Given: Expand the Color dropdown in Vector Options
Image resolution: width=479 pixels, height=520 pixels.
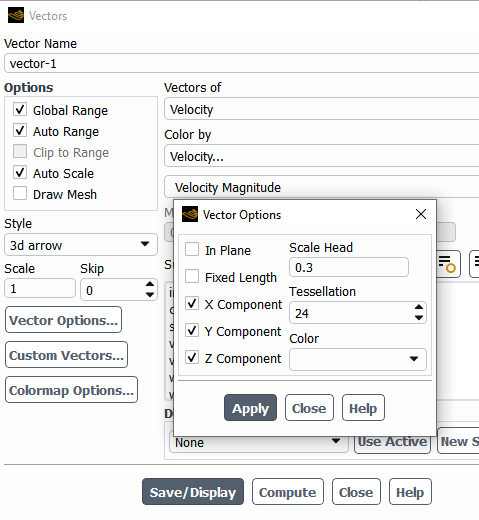Looking at the screenshot, I should (x=358, y=359).
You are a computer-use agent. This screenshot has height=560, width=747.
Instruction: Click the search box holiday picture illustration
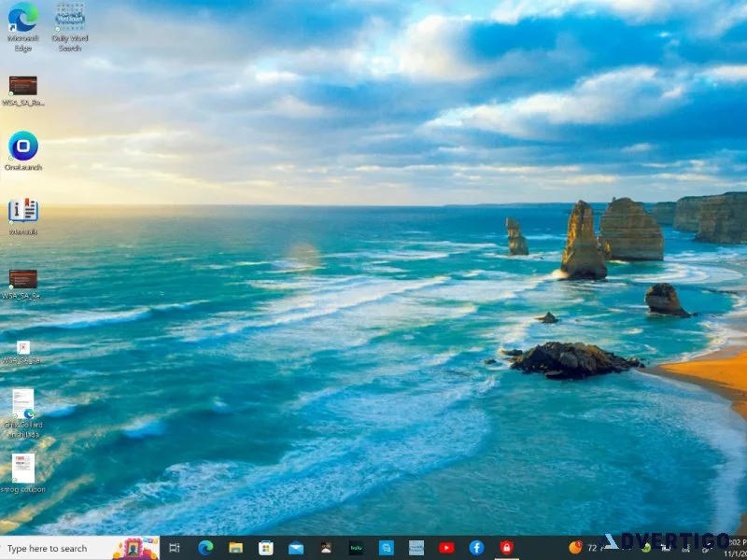click(135, 549)
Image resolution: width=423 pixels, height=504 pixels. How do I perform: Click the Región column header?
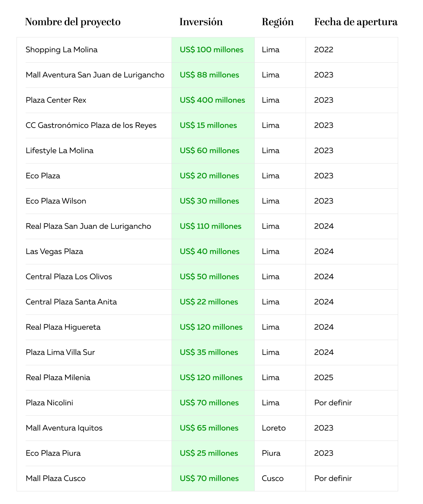pos(278,22)
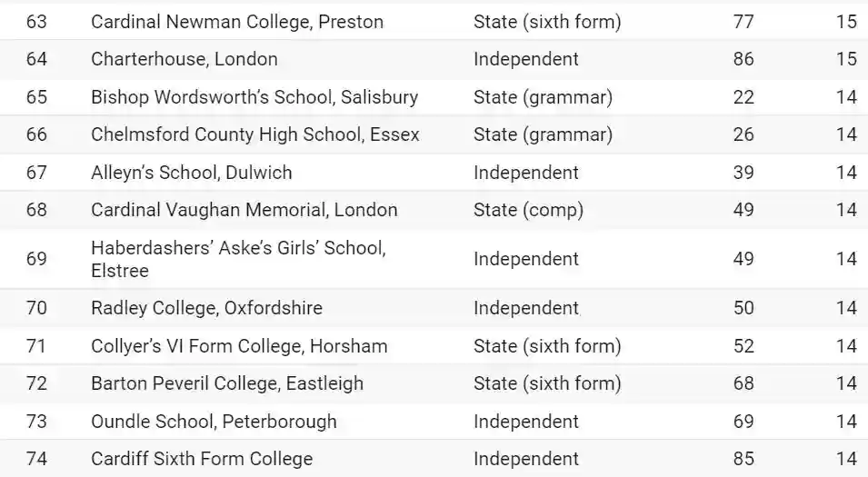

* * * * * * *

Required action
Each line from the one holding "You are a computer-use" down to the end of the records is to be reproduced unaltered, and the pictures are to be omitted.

Solution to this task
You are a computer-use agent. This screenshot has height=560, width=747.
Instruction: Click the search box holiday picture illustration
click(135, 549)
Image resolution: width=423 pixels, height=504 pixels. How do I perform: Click the Región column header?
pos(278,22)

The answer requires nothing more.